#### What the task requires:
What do the entries below say? Restate them word for word.

(Beginning of Excerpted data)

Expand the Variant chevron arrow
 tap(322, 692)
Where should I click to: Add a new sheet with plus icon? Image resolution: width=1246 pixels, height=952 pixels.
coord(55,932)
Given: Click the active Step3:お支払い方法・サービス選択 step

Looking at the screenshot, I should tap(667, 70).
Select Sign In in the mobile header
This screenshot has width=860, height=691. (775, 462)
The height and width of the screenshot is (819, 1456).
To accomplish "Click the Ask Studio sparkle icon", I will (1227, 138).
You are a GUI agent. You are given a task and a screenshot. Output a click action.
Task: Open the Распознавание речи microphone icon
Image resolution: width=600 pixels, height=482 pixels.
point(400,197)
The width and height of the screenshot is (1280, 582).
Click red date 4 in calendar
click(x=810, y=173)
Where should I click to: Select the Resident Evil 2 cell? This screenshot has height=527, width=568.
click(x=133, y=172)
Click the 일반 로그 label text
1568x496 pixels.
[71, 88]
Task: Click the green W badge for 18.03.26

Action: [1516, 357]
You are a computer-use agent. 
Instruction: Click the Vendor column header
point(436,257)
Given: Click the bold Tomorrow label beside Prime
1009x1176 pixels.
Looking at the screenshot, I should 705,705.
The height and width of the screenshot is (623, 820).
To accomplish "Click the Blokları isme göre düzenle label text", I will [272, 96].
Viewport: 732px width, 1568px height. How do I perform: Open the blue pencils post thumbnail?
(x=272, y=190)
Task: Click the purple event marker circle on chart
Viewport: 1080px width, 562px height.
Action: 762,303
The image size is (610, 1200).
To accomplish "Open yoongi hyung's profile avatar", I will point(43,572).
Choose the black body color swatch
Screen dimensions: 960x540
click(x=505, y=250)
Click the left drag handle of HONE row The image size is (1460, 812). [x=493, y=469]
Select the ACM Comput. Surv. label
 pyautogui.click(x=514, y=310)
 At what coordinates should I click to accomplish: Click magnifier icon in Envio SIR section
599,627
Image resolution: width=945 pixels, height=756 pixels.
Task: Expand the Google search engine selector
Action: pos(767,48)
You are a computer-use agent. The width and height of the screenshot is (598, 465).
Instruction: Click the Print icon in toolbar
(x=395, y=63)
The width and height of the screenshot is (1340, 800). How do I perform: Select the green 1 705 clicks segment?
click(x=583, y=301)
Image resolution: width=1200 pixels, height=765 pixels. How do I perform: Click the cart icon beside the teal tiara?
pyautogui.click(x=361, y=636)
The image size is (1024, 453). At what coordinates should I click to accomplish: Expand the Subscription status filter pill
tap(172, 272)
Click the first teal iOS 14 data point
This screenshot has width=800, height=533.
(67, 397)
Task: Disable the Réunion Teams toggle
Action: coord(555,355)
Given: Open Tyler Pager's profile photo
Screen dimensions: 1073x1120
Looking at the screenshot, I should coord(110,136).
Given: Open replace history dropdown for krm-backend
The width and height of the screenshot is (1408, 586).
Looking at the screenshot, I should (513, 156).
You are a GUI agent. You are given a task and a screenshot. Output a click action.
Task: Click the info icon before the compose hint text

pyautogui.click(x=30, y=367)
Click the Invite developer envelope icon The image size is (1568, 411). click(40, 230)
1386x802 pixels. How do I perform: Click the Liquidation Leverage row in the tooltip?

(End of Excerpted data)

#### Response to the exercise:
Expand the Variant chevron arrow
 tap(322, 692)
Where should I click to: Add a new sheet with plus icon? Image resolution: width=1246 pixels, height=952 pixels.
coord(55,932)
Given: Click the active Step3:お支払い方法・サービス選択 step

Looking at the screenshot, I should tap(667, 70).
Select Sign In in the mobile header
This screenshot has width=860, height=691. (775, 462)
The height and width of the screenshot is (819, 1456).
To accomplish "Click the Ask Studio sparkle icon", I will (1227, 138).
You are a GUI agent. You are given a task and a screenshot. Output a click action.
Task: Open the Распознавание речи microphone icon
Image resolution: width=600 pixels, height=482 pixels.
point(400,197)
The width and height of the screenshot is (1280, 582).
Click red date 4 in calendar
click(x=810, y=173)
Where should I click to: Select the Resident Evil 2 cell? This screenshot has height=527, width=568.
click(x=133, y=172)
Click the 일반 로그 label text
1568x496 pixels.
[71, 88]
Task: Click the green W badge for 18.03.26

Action: [1516, 357]
You are a computer-use agent. 
Instruction: Click the Vendor column header
point(436,257)
Given: Click the bold Tomorrow label beside Prime
1009x1176 pixels.
Looking at the screenshot, I should 705,705.
The height and width of the screenshot is (623, 820).
To accomplish "Click the Blokları isme göre düzenle label text", I will [272, 96].
Viewport: 732px width, 1568px height. How do I perform: Open the blue pencils post thumbnail?
(x=272, y=190)
Task: Click the purple event marker circle on chart
Viewport: 1080px width, 562px height.
Action: 762,303
The image size is (610, 1200).
To accomplish "Open yoongi hyung's profile avatar", I will point(43,572).
Choose the black body color swatch
Screen dimensions: 960x540
click(x=505, y=250)
Click the left drag handle of HONE row The image size is (1460, 812). [x=493, y=469]
Select the ACM Comput. Surv. label
 pyautogui.click(x=514, y=310)
 At what coordinates should I click to accomplish: Click magnifier icon in Envio SIR section
599,627
Image resolution: width=945 pixels, height=756 pixels.
Task: Expand the Google search engine selector
Action: pos(767,48)
You are a computer-use agent. The width and height of the screenshot is (598, 465).
Instruction: Click the Print icon in toolbar
(x=395, y=63)
The width and height of the screenshot is (1340, 800). How do I perform: Select the green 1 705 clicks segment?
click(x=583, y=301)
Image resolution: width=1200 pixels, height=765 pixels. How do I perform: Click the cart icon beside the teal tiara?
pyautogui.click(x=361, y=636)
The image size is (1024, 453). At what coordinates should I click to accomplish: Expand the Subscription status filter pill
tap(172, 272)
Click the first teal iOS 14 data point
This screenshot has width=800, height=533.
(67, 397)
Task: Disable the Réunion Teams toggle
Action: coord(555,355)
Given: Open Tyler Pager's profile photo
Screen dimensions: 1073x1120
Looking at the screenshot, I should coord(110,136).
Given: Open replace history dropdown for krm-backend
The width and height of the screenshot is (1408, 586).
Looking at the screenshot, I should (513, 156).
You are a GUI agent. You are given a task and a screenshot. Output a click action.
Task: Click the info icon before the compose hint text

pyautogui.click(x=30, y=367)
Click the Invite developer envelope icon The image size is (1568, 411). click(40, 230)
1386x802 pixels. How do I perform: Click the Liquidation Leverage row in the tooltip?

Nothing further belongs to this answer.